◆ WHAT YOU HAVE TO DO
Only the lines that contain the string "computer" belong in the answer; pull them from the records.

◆ DATA SUPPLIED

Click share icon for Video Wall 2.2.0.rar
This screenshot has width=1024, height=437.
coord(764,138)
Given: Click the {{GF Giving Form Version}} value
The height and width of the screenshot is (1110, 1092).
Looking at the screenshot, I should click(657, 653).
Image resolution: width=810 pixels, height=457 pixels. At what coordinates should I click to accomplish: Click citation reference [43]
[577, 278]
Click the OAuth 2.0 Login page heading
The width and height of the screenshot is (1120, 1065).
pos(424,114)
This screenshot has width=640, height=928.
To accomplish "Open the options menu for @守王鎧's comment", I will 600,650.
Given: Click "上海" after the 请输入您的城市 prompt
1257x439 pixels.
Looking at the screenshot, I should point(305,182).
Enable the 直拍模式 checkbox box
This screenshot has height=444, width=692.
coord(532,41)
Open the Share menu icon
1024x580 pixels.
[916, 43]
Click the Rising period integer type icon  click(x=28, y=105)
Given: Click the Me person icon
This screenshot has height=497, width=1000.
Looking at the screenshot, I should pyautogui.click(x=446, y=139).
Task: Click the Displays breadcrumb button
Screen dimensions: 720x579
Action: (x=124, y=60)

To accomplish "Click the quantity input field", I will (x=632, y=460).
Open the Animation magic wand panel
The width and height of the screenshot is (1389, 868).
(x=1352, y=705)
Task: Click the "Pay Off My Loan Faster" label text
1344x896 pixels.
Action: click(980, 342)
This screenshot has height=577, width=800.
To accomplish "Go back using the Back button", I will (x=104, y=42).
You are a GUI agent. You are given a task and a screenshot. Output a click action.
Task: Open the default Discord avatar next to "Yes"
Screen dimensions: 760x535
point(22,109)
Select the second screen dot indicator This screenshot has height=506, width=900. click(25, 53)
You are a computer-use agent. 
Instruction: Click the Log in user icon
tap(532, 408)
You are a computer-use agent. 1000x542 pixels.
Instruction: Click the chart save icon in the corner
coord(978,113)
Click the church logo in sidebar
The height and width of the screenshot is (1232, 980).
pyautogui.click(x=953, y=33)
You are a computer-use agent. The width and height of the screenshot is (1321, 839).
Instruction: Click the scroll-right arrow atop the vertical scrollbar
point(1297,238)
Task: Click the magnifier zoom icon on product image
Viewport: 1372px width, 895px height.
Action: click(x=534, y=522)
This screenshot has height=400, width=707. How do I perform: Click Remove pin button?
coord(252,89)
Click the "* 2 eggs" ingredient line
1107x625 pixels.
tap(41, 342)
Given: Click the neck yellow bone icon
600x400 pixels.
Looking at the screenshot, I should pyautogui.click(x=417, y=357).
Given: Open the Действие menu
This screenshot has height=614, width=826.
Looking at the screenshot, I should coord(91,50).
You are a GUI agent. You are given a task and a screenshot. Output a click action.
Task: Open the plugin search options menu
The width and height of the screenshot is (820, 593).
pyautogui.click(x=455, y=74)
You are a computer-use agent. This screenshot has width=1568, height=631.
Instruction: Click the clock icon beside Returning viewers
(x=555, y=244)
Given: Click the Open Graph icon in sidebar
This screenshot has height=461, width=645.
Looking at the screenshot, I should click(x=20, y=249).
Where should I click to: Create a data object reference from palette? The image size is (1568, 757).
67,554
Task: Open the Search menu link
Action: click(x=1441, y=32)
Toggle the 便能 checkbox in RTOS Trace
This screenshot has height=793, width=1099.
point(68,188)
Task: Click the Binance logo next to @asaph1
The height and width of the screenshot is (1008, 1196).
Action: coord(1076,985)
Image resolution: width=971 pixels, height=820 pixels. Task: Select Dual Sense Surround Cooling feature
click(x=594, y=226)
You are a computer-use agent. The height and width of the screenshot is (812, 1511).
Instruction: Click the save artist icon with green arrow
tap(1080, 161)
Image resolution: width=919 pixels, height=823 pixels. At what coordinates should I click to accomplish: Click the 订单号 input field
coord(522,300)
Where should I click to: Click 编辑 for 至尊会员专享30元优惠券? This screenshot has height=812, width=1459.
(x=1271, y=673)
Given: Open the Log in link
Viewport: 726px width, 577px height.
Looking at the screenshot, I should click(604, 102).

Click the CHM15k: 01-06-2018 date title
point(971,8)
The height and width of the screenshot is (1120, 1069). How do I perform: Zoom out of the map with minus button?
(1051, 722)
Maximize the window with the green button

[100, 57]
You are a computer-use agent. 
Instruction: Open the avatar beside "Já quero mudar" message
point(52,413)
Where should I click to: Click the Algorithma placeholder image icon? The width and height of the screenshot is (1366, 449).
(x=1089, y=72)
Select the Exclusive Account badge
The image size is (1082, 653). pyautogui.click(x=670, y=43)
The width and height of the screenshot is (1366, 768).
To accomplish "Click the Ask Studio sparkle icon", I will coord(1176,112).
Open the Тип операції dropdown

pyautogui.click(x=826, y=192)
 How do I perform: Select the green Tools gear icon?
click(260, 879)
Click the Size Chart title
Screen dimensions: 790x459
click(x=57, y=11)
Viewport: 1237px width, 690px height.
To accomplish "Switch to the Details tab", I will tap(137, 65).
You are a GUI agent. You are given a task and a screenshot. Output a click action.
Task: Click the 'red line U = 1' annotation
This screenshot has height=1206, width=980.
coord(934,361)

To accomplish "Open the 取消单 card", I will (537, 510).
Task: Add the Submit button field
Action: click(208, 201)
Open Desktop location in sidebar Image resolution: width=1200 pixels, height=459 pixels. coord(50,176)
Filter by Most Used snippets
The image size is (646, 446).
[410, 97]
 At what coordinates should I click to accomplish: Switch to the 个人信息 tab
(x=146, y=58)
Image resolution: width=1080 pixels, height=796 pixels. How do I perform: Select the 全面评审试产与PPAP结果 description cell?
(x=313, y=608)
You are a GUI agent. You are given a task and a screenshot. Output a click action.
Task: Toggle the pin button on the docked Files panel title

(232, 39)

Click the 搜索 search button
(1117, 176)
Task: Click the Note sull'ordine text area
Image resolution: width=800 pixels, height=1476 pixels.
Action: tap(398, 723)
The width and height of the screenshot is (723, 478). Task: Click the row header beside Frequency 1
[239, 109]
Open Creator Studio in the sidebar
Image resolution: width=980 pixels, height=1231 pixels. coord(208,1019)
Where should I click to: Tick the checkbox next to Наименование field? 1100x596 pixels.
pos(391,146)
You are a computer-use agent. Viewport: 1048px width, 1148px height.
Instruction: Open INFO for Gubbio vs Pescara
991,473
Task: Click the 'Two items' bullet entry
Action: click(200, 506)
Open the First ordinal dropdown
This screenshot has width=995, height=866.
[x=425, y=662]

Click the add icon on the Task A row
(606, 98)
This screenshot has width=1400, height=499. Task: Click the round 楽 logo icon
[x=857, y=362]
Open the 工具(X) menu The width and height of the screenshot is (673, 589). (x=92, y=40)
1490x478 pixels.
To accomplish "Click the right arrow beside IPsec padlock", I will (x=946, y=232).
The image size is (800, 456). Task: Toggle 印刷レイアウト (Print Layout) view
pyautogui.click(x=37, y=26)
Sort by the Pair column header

◆ TASK OUTPUT
You are a computer-use agent. 
You are a computer-use agent. 1000x542 pixels.
You are a computer-use agent. The width and height of the screenshot is (1321, 839).
You are a computer-use agent. This screenshot has width=1568, height=631.
You are a computer-use agent. The height and width of the screenshot is (812, 1511).
You are a computer-use agent. 
You are a computer-use agent. Viewport: 1048px width, 1148px height.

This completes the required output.